* _The problem_
Can you return every one of the records below word for word, leaving out the pictures?

* _Information given_
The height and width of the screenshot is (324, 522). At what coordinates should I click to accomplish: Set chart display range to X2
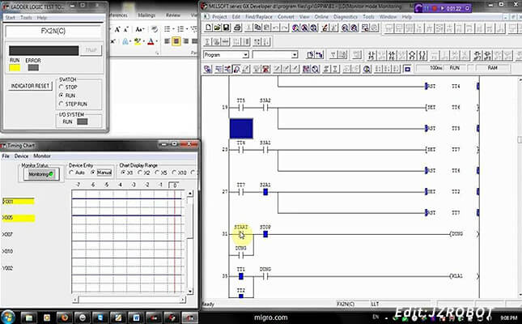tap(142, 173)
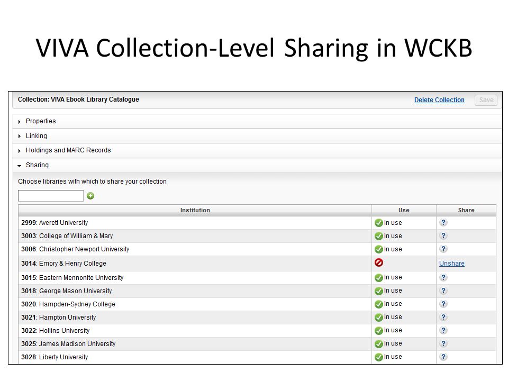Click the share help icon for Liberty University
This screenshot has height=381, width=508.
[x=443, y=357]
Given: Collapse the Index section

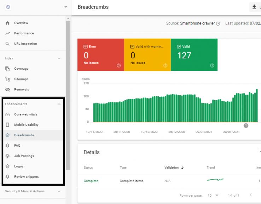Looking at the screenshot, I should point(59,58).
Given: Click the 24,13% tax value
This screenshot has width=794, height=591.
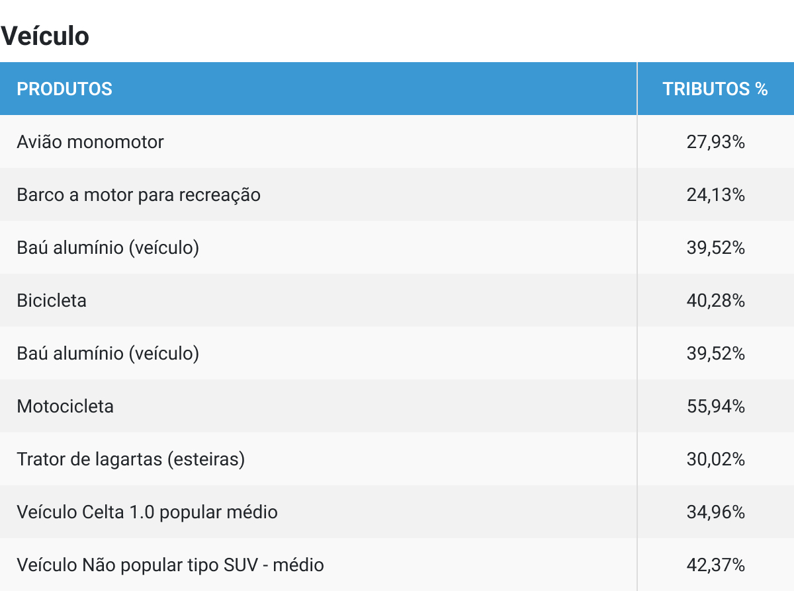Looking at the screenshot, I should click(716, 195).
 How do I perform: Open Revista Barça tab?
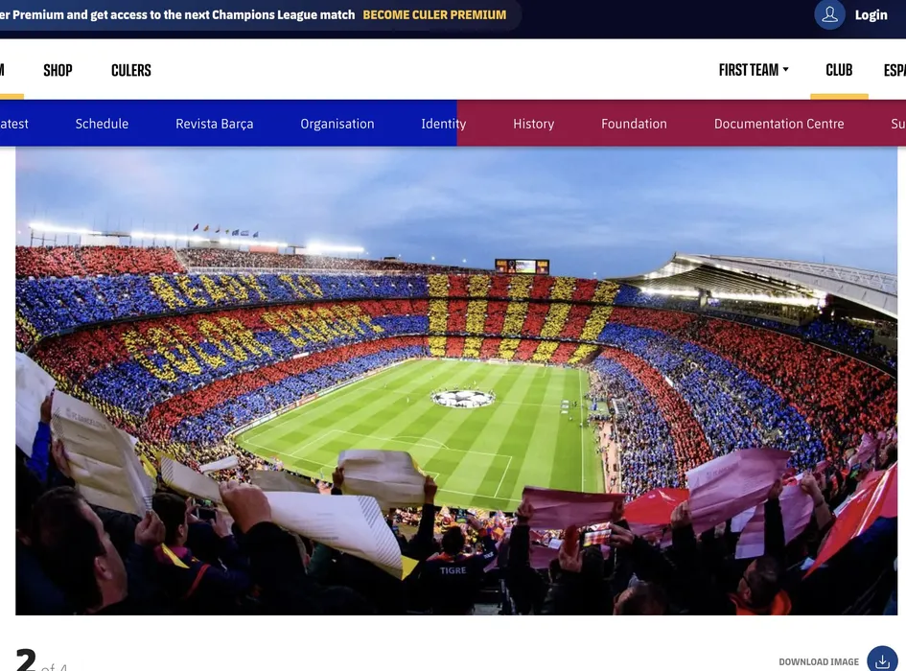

* _Answer to this problem_
The height and width of the screenshot is (324, 522). At what coordinates should I click to accomplish: Set chart display range to X2
tap(142, 173)
Click the share help icon for Liberty University
This screenshot has height=381, width=508.
[x=443, y=357]
Given: Collapse the Index section

Looking at the screenshot, I should point(59,58).
Given: Click the 24,13% tax value
This screenshot has width=794, height=591.
Looking at the screenshot, I should click(716, 195).
 How do I perform: Open Revista Barça tab?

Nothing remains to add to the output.